• GIVEN REQUEST A: Pick out each of the rows below that contains the string "screenshot" and copy those rows unchanged.

• PASSAGE GIVEN:
• • • • • • •

Figure 1 shows the emerging power grid with several components related to the generation, control, and utilization of energy. These components may be categorized into smart generation, smart transmission, smart distribution, and smart communication systems [2]. The smart generation is strongly linked to decarbonization and digitalization since the grid will contain a mix of large and small RES-based generation units. The smart generation also includes the microgrid model where active customer (prosumers) generates power through the distributed generation together with storage systems and transfers the surplus power generated to the grid [3]. The smart distribution system is based on the adoption of advanced distribution management technologies that will help optimize distribution network operations and increase network resiliency. The use of smart meters is also critical for energy usage monitoring and management. Smart distribution is the most recent notion, and it entails putting in place managerial measures. Smart distribution’s most recent concept is the use of managerial strategies to develop resources on the demand side by influencing load demand. The goal of smart communication systems is to eliminate information asymmetry and hence improve supply reliability. Power line communication technology, which allows bi-directional communication over existing power lines, is a key technology to achieve this goal [4].
System security has been defined by system regulators and operators for decades as the ability of a grid to withstand sudden changes in load and disturbances such as short circuits or unexpected network elements losses due to natural causes. Under this definition, the grid’s security can be evaluated under static security through voltage and thermal limits and under dynamic/transient security through voltage, angular, frequency stability studies [5]. The assessment of grids’ security under the impact of disturbances and unexpected network elements losses using these limits and stability studies may be regarded as a conventional security assessment. However, in modern grids with several Internet of Things (IoT) devices and wide area network controls, the focus of security assessments has been expanded to include cybersecurity assessment of the cyber-physical grid. The assessment of the cyber-physical grid security includes estimating the impacts of feasible cyber-physical attacks, evaluating the grid’s dependency on its cyber infrastructure, and assessing the ability of the grid to tolerate potential failures due to the cyberinfrastructure [6]. Comprehensive security assessment for the modern grid will be performed under the conventional security and cybersecurity assessments. However, the security state of the grid due to the impact of either the traditional disturbances or cyberattacks remains classifiable into the secure, insecure, and asecure states as given by Dy Liacco [7].

• • • • • • •

[Word and element locating rows]
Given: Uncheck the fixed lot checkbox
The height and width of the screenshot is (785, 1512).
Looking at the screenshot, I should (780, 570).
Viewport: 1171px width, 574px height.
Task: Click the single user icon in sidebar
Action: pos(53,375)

• • • • • • •

• GIVEN REQUEST B: In the passage on smart power grids above, translate this sentence into Spanish: "The use of smart meters is also critical for energy usage monitoring and management."

• CORRECT ANSWER A:
The height and width of the screenshot is (785, 1512).
Looking at the screenshot, I should (780, 570).

• CORRECT ANSWER B: El uso de medidores inteligentes también es fundamental para el monitoreo y la gestión del consumo de energía.